Вскоре по приезде в Англию Чарлз навестил своего кумира. Чарлзу Ляйеллу было тогда лет сорок. Состоятельный сельский дворянин, ставший ученым, красивый, осанистый, он любопытным образом сочетал в себе шотландскую расчетливость с щедрой увлеченностью и бескорыстной преданностью науке, хрестоматийную рассеянность и отрешенность ученого с приветливостью и открытым, общительным нравом. Он удивил Чарлза своим неподдельным интересом не только к его странствиям, но и к его взглядам. Зашла речь о коралловых островах. Ляйелл уже дал им объяснение: он считал, что это кратеры потухших вулканов. Беда только, что во многих случаях не удавалось обнаружить никаких свидетельств вулканической деятельности, и, кроме того, коралловые отложения уходили на такую глубину, где живые кораллы существовать не могут. Чарлз несмело изложил собственные соображения. Да, разумеется, при жизни кораллы находились на мелководье, но по мере того, как отложения росли вверх, дно океана очень медленно опускалось.

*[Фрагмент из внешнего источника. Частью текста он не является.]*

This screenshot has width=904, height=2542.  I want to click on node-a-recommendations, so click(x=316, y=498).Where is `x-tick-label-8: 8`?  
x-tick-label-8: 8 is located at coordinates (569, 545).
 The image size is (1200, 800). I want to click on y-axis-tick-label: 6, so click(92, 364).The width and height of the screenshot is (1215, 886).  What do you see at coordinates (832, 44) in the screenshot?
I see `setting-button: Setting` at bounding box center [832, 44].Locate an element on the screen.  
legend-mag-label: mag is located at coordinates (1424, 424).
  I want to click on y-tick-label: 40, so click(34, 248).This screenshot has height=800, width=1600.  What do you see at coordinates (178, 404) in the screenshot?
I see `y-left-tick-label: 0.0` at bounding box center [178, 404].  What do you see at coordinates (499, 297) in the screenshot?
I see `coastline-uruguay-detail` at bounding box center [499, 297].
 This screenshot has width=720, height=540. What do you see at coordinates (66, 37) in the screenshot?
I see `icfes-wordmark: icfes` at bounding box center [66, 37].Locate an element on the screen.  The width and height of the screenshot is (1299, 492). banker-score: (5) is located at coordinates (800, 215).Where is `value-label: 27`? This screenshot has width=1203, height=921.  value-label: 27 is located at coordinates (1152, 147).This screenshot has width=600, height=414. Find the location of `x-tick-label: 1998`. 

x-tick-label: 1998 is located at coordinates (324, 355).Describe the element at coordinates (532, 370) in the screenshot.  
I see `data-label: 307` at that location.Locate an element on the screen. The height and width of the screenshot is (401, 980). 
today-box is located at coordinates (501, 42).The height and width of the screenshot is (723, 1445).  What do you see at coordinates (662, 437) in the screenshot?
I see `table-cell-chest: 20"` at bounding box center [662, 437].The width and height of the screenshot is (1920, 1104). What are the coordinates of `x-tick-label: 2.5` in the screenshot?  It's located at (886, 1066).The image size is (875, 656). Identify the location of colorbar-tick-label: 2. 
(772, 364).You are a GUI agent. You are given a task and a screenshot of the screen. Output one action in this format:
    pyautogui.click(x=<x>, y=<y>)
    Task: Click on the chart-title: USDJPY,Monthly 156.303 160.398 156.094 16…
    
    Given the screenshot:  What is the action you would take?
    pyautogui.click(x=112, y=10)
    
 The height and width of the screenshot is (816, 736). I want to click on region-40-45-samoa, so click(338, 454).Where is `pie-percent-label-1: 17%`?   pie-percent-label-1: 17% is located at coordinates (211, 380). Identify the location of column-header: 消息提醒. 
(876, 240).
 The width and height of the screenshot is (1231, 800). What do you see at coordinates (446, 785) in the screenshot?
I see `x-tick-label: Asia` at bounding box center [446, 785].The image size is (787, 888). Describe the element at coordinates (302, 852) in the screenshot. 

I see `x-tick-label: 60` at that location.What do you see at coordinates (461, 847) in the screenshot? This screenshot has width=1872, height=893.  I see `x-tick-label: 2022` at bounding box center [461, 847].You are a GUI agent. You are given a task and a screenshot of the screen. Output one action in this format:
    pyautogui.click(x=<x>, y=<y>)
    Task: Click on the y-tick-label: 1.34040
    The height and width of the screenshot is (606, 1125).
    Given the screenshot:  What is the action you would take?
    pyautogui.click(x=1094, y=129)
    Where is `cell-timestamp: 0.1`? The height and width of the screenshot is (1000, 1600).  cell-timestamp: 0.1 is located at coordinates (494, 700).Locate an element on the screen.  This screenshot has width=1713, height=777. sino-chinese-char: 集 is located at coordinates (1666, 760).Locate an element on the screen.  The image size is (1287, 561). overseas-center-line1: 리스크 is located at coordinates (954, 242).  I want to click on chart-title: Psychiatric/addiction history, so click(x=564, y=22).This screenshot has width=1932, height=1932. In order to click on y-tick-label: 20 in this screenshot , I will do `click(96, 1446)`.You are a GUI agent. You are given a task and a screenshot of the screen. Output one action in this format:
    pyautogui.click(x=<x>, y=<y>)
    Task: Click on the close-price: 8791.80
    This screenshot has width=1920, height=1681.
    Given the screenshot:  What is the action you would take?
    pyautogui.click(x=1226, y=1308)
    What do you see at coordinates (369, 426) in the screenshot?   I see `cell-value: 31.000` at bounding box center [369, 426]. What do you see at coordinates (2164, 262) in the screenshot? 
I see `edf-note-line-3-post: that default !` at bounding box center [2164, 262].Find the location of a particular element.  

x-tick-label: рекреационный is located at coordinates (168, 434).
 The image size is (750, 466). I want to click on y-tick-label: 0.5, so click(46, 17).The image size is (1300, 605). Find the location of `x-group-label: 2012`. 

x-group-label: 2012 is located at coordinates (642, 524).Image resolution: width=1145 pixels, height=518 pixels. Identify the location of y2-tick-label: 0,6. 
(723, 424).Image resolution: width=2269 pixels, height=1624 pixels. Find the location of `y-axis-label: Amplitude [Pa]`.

Ляйелл был весь внимание. Он задавал осторожные вопросы. Доказательства Чарлза были убедительны, как и сама его теория. Неожиданно Ляйелл вскочил со стула и, восторженно пофыркивая, принялся расхаживать по комнате. Какая чудесная простота! Совершенно правильное объяснение, куда убедительней его кратеров! И к тому же — возможность истолковать природу возвышений и впадин по всему Тихому океану. И снова Чарлз простодушно удивился. Он и не подозревал, что сделал такое важное открытие. И еще он заметил, что Ляйелл относится к биологической эволюции гораздо терпимей, чем можно было предположить по его «Началам геологии». Герои науки редко выдерживали в глазах Чарлза испытание личным знакомством. Великий ботаник Роберт Броун [44] , с которым он познакомился как раз перед отплытием «Бигля», до смешного боялся сказать лишнее слово о своих открытиях. Гумбольдт — Чарлз встретился с ним на званом завтраке после, возвращения в Англию — был совсем не по-геройски оживлен и болтлив. А вот Ляйелл — тот успешно выстоял на своем пьедестале много лет, хоть и ему не раз грозила опасность потерять равновесие и рухнуть вниз. Чарлз надолго сохранил благодарную память о том, сколько дали ему «Начала геологии». Он находил все больше причин ценить практическую умудренность Ляйелла и потом, когда дарвинизм начал превращаться в целое государство в мире науки, с обширными и независимыми деловыми связями, любовно величал его своим «министром финансов». Однако Чарлз с его наметанным глазом наблюдателя никогда не был большим поклонником шотландских и общежитейских добродетелей. «Ляйелл слишком ценил положение человека в свете, и это представлялось мне самым уязвимым его местом. Он имел привычку как вопрос, первостепенной важности обсуждать с леди Ляйелл, стоит ли принять то или иное приглашение». Возможно, Чарльзу казалось отчасти нелепым, что Ляйелл, строго ограничив себя всего тремя приглашениями в неделю, заранее, «словно великую награду, предвкушал, что в преклонном возрасте позволит себе чаще выезжать по вечерам».
44
Броун Роберт (1773–1858) — выдающийся английский ботаник, систематик и морфолог. Первый описал ядро растительной клетки (1831). Ему принадлежит открытие броуновского движения частиц, взвешенных в жидкости или газе.